![image.png](images/image.jpg)

## Part 1 - Introduction & Business Problem
---

### Background


Reddit is an American social news aggregation, web content rating, and discussion website. Registered members submit content to the site and the site is organized by subject into user-created boards called "subreddits", which cover a variety of topics such as news, politics, religion, movies, video games, music, books, sports, fitness, cooking, pets, and image-sharing etc. Moderation is also conducted by community-specific moderators, who are not considered Reddit employees.


Due to the laissez-faire approach adopted by Reddit with respect to online content, it is common for inappropriate content such as illegal/undesirable activities to be posted online on Reddit before those posts can be removed by community moderators, which can be a time-consuming and tedious process for larger subreddits.

### Business Problem

The moderators of the r/Football subreddit (the customer) has engaged our Tech Consultancy firm to develop a classification model to detect whether a post is related to Soccer Betting in the subreddit. The moderators do not wish for gambling content to be on the subreddit as there are users who are minors and such content would not be appropriate. The intent is for the model to be ran periodically to remove soccer-betting related posts from the subreddit.


### Broad Methodology


Data will be obtained from both the r/Football and r/SoccerBetting subreddits so that the classification model can be trained on the keywords in both subreddits.Posts from r/Soccerbetting will be used to obtain words that are associated with soccer betting and gambling. The classification result of a post belonging to r/Soccerbetting will be used as a proxy to signify gambling content in a post. 

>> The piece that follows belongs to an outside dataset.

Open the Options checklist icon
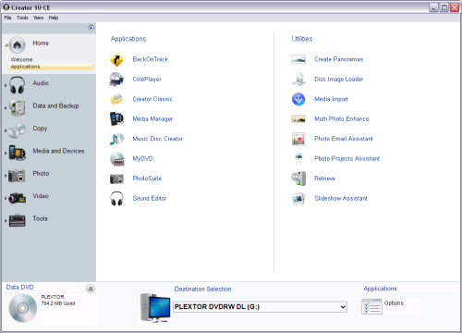The height and width of the screenshot is (333, 462). click(371, 306)
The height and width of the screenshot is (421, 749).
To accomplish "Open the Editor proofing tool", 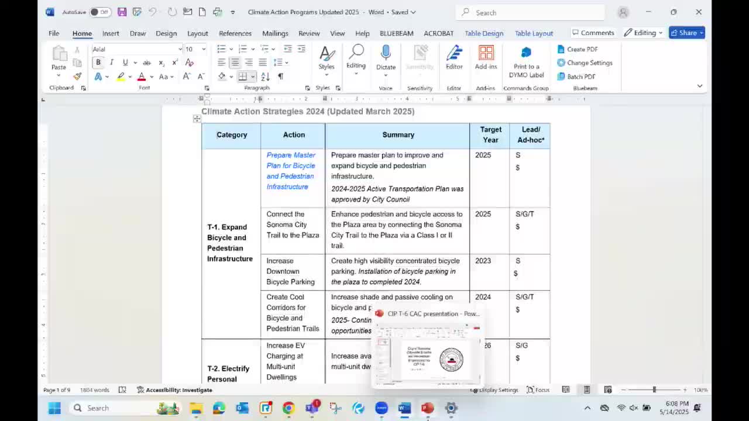I will (x=454, y=54).
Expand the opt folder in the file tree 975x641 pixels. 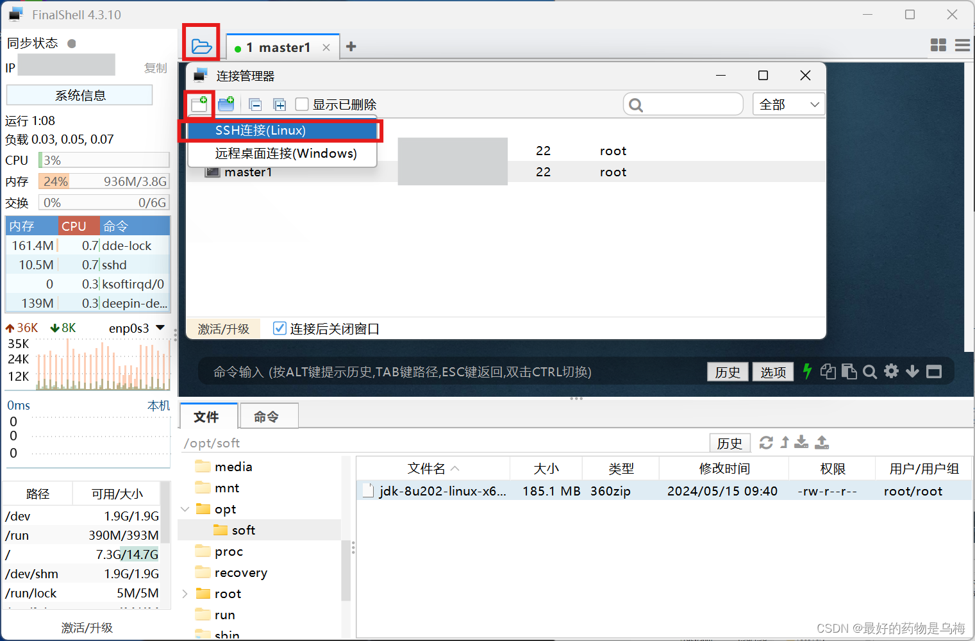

The eventual binary classification model will be able to classify whether a future post belong to r/Football or r/Soccerbetting, if the post is classified as belonging to r/Soccerbetting, it will be flagged as an inappropriate post and be deleted. Automating the moderation of the subreddit will save significant effort on the part of the moderators.


## Using the PushShift API to obtain Subreddit Data


The [PushShift API](https://github.com/pushshift/api) is used to obtain 2000 posts each from the r/Football and r/Soccerbetting subreddits. This is done via the function `get_posts` which loops several times to load the data into a DataFrame.


The DataFrame is then exported as a .csv file to Part 2 to process in a separate notebook.

In [257]:
import requests
import pandas as pd
import re

pd.options.display.max_columns = 100
pd.options.display.max_rows = 100

In [258]:
def get_posts(num_comments_required, subreddit_name, url='https://api.pushshift.io/reddit/search/submission'):
    
    num_iter = int(num_comments_required/100)
    params = {'size':100,
              'subreddit': subreddit_name}
    df = pd.DataFrame()
   
    for i in range(num_iter):
        res = requests.get(url, params)
        data = res.json()
        comments = data['data']
        temp = pd.DataFrame(comments)
        df = pd.concat([df,temp], axis=0)
        params['before'] = comments[-1]['created_utc']
    
    return df

In [262]:
df_soccer = get_posts(2000,"Football")
df_betting = get_posts(2000,"SoccerBetting")

print(df_soccer.shape)
print(df_betting.shape)

df = pd.concat([df_soccer, df_betting], axis=0)
df.reset_index(drop=True, inplace=True)
print(df.shape)

(2000, 82)
(2000, 77)
(4000, 84)


In [263]:
subreddit = df[['subreddit', 'selftext', 'title']]
subreddit.reset_index(drop=True,inplace=True)
display(subreddit.shape)

subreddit.to_csv('subreddit.csv', index_label=False)

(4000, 3)